By experience I knew that thinking would never solve the problems of life....

One thing is for sure: as long as we are caught up in words, definitions, and all that the mind wants to cling to, we can never see how it [i.e., life - Ed.] works. And until we can go beyond our notions regarding the true nature of life, we will never realize how totally secure we really are, and how all the fighting for individual survival and self-security is a waste of energy.


Poems by Shawn Nevins

Mind-shine makes such motion
that every thing is seen
not as it is.

Solitude's dark light
contrasts hope and fear,
yielding vision.

I am alone with the world.
The space between is still and unfilled.

I will sing to you
because singing is full of life,
singing is motion and passion.
I will sing to you
of sadness, loss, and fading.
I will sing the truth of time.
Because beauty that passes
is closer than beauty or passing alone.
That is why I sing sadness.
Because you are here, now,
and cannot hold on.

There's a cold wind coming down
that shakes a man to the ground.
There's a cold wind coming down
that makes him think and makes him frown,
and makes him hear every sound.

There's a cold wind coming down
that calls his name out from the crowd,
yet calls the name of every child,
follows him every mile,
speaks to him without a smile,
takes from him all trace of guile.

There's a cold wind coming down
to relieve him of thoughts of gain,
free him from fortune's pain,
and force him from these lonely chains.

I am surprised
by laughter from this silent place.
To be alive is not so terrible.

Follow these words
glimmering and glancing off quiet waters:
shadow reaches out and claims driftwood
and meaning cries for a witness.
Drawings flow from my hand,
but I flow the other way,
receding...
leaving...
solitary words awaiting your parting.

"Relationship"

Images pass through me
and love raises its damning song.
I followed that sound
into confusion and delusion
and would still,
but for this pull I feel deep inside—
the waters of my silent Self
that flow away my life,
emptying me
of you.

There is no penalty,
yet I follow the rules.
Except for an occasional wink
and a thank you
for happenings I don't understand,
but observe with wonderment.

Amidst the songs of life
and light of day,
a sad tone is intertwined:
love is only found by losing.


Further Impressions of the Headless Way
by Shawn Nevins

~ Notes from the summer of 1999

"I am not asking you to understand, I am asking you to look," by Saint Theresa, is a quotation filled with challenge. Douglas Harding quoted her early in the twelve days I spent with him in England. The challenge is to experience rather than think about Reality; to drop one's beliefs about their nature and the spiritual path. The danger in the challenge is in potentially exchanging one set of beliefs for another.

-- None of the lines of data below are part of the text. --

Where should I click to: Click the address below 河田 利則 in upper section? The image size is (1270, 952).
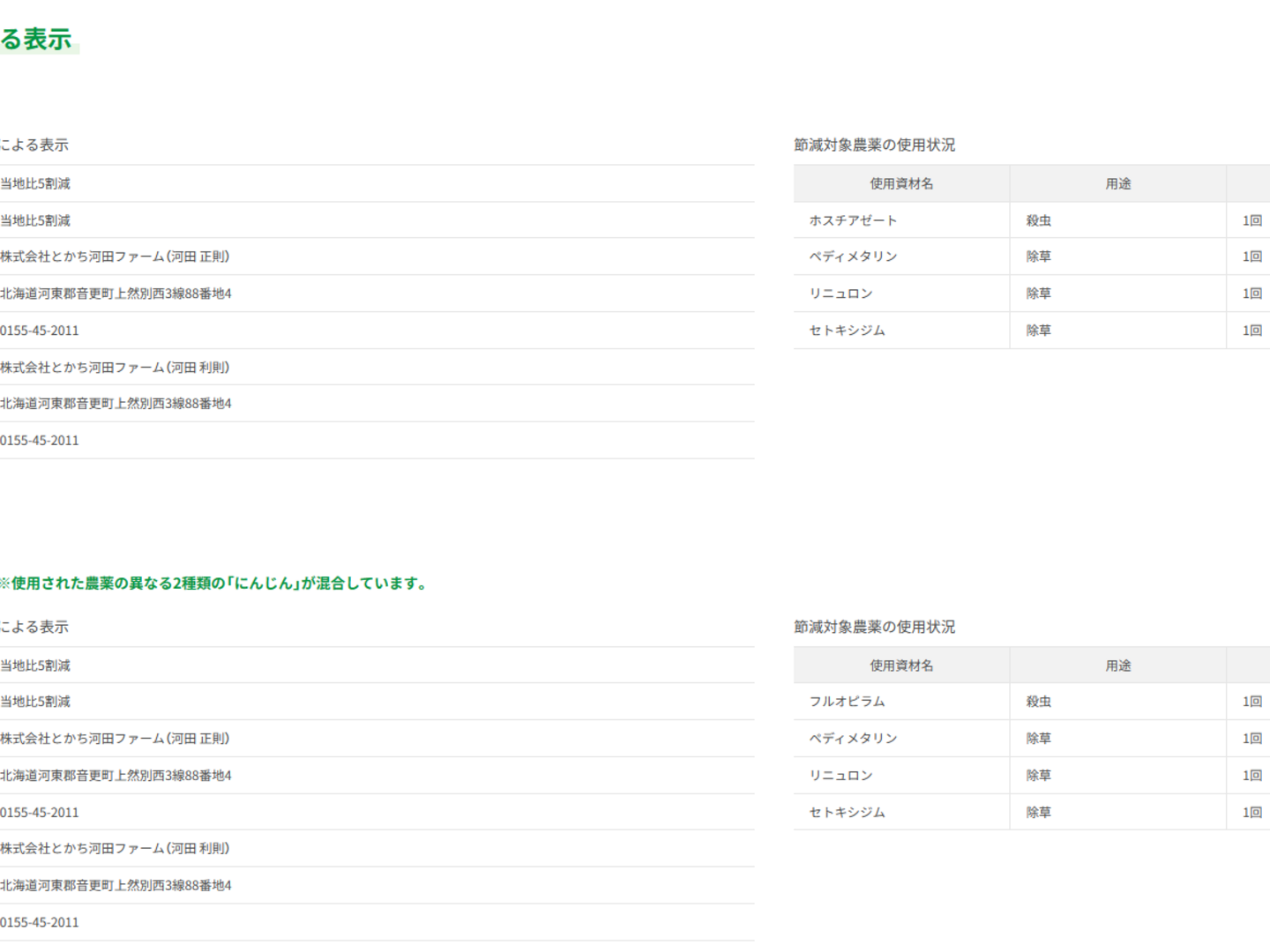pyautogui.click(x=116, y=404)
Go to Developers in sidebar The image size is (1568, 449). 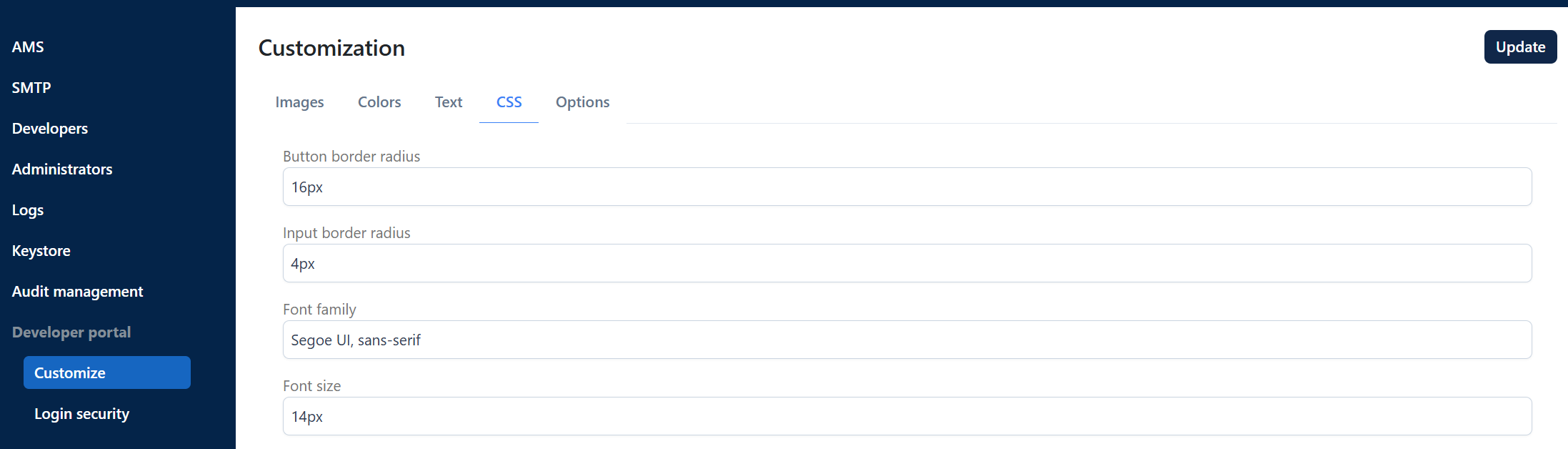[50, 128]
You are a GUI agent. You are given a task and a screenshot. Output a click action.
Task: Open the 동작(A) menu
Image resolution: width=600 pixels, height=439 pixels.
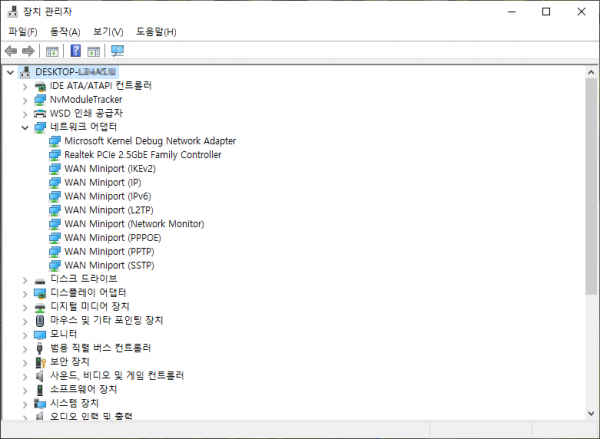[65, 32]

It is easier to believe in El Dorado than go there.

Douglas Harding, October 2003 Douglas Harding, October 2003

I attended a four-day workshop with Douglas Harding in England and spent the following week at his house. I wanted to immerse my self in the man and his message and determine if his way could lead one to discover their true nature. What follows is to help you and me to learn from what I heard, saw, felt, and thought over that twelve days.

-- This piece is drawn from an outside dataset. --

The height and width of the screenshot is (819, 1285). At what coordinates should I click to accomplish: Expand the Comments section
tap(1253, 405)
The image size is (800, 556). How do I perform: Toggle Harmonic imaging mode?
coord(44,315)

The four-day workshop, billed as a "Gathering," drew approximately 45 people to Felsted, England. Catherine and Douglas Harding spoke each morning for a couple of hours, three guest speakers took a turn in the afternoons, and the evenings saw a question and answer/discussion format. Interspersed were some yoga, dance, singing, and zazen. Douglas made a point of saying he did not structure this Gathering. Rather, he did what the organizers asked him to do. Several times he said it was an unusual format and I don't think he approved of the mélange of offerings. I gather a typical workshop is focused on the Hardings and the experiments. That it what I will focus on, as well. The stories of crazy Irish psychotherapists, drug-fried Osho devotees, and the cigarette-smoking and saki-drinking Zen abbot will wait till later.

The Hardings' format was similar to the workshop in Princeton on which I reported earlier this year [see the July TAT Forum]. Even most of the experiments were familiar. One notable exception involved people drawing what they see of themselves from the first person perspective (not an outside observer drawing you, but what you see of yourself). What results are 45 pictures of bodies with empty space above the chest, which is essentially Harding's realization of his true nature: a headlessness that reveals an aware nothingness containing everything. I could not escape the fact that the empty space, the void, was the same for every person. We all share this void. More startling is what appears when you lay the pictures in a circle on the floor, so that the empty space faces toward the center of the circle and the feet face outward. "Either we're all crazy or there is something profound here, " I said to myself. There on the floor was a perfect representation of the fingers on the hand of God—the Atman and the Brahman. Forty-five bodies sharing and emanating from the Void. This was not some thousand-year-old picture in a book of metaphysics, either. It was freshly made, moments ago, by living hands.

Harding's way is in turning concepts into precepts; making you feel that you just experienced what you previously only dreamed about. A key point for Douglas is that this seeing is always available. No long years of discipline and training are needed to see who you really are. He says,

"If I have to know anything about Douglas [psychologically] before I can see, then I'm stuck."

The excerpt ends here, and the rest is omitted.